How To Not Compete With Free
Let’s start with this article from Techdirt, describing how entertainment executives slack off from developing new business models using the claim “you can’t compete with free“.
I’d say a company definitely can compete with free. It’s just that the entertainment companies aren’t selling just the content anymore. They’re also selling a service, and must deal with a convenience factor.
Take for example my recent experience: commenter Podophile mentions a singer, France Gall that I should check out. On my lunch break, I went to a Barnes & Noble record store. They didn’t have any of her CDs. So just now, I fired up iTunes. There’s just one song available – I was hoping for an entire album.
So what next? I looked in two of the most obvious places and found nothing. I could fire up Amazon and order the CD, but then I’d have to wait several days to get it. The little pirate in me is saying, “just search on the internet, you’ll find some stuff, somewhere… and most likely, for free.”
If I had seen an entire album available in iTunes, I would have bought it right then and there. The convenience aspect of receiving something instantly would have made shelling out $10 for a digital download a real possibility. But since I was unable to fulfill my impulse, the record company didn’t get my money.

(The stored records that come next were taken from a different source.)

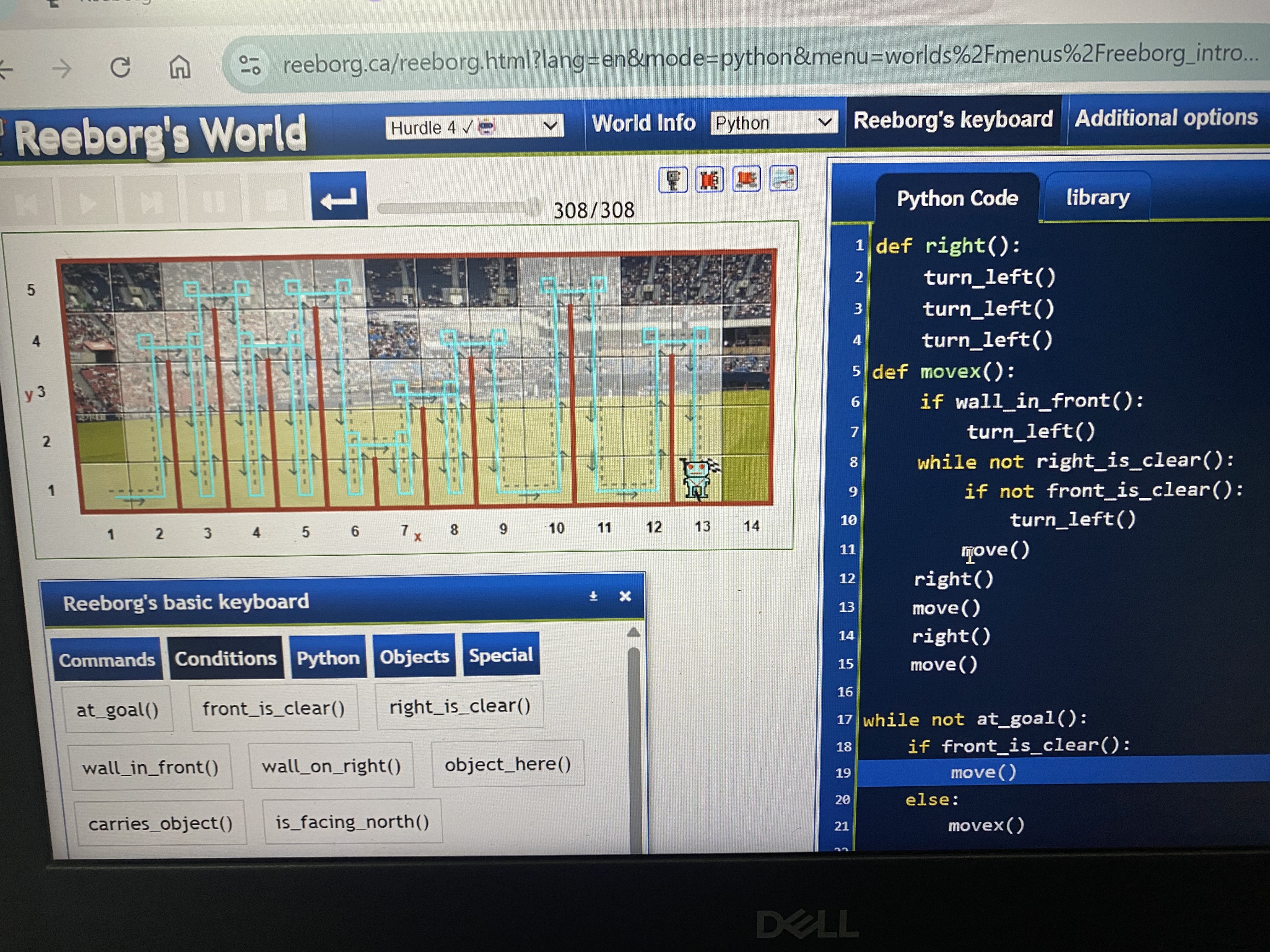Click the playback frame slider handle

pyautogui.click(x=533, y=207)
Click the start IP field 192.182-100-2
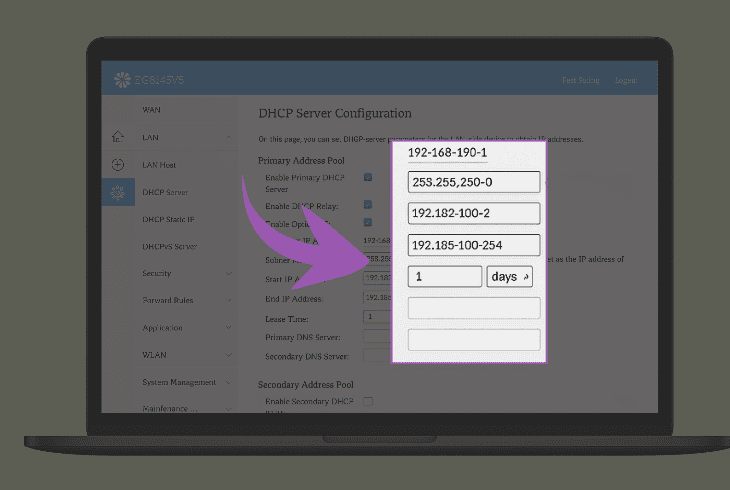This screenshot has height=490, width=730. point(474,214)
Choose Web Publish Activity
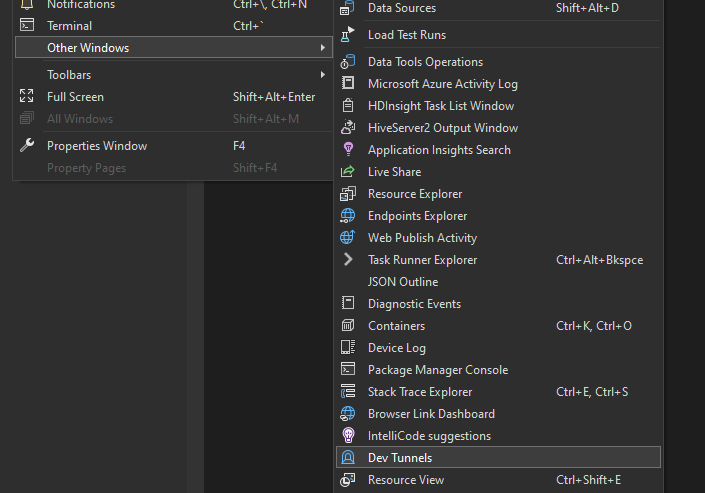 pos(422,238)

So it’s funny then, to read an article such as this, which describes how certain record labels don’t like the sharing feature on the Zune MP3 player, and have disabled sharing for particular songs they sell.
Talk about annoying. Let’s say I buy a track from the Zune Marketplace, load it on my Zune, and then try to share it with another Zune user (the act of which ought to be embraced as “viral marketing”), but find I can’t? What did I initially pay for? In my mind, part of the implied service in the purchase price should be the convenience of being able to share the song via the Zune. Since that’s not an option, I’d be better off buying a physical CD and ripping it to get content for the Zune, something the record companies likely don’t want, but I’d practically be forced into it.
My point is this: I want media when I want it, in the format of my choice. If it’s not available when the impulse strikes, I’m a disappointed customer, and this represents a failure of customer service. The music company is now several steps behind the free option.
This situation could be turned into an opportunity. If a paid option is faster (or more convenient) than the time it takes for me to track down a CD to rip, or to find a site online that offers said media for free (I’m thinking a torrent) I’d likely use it. My most recent iTunes purchases were two Bangles singles, for example, that I had to have just then.
I liken the current state of the music industry to a restaurant that doesn’t accept credit cards and has no takeout and no delivery. The only cash accepted is one dollar bills, and they’re only open from 9 AM to 2 PM on a Sunday. I’d really like to eat the food but barriers are set up everywhere for me to enjoy it.
Eventually, I’ll just choose another restaurant, or give up and dine at at home.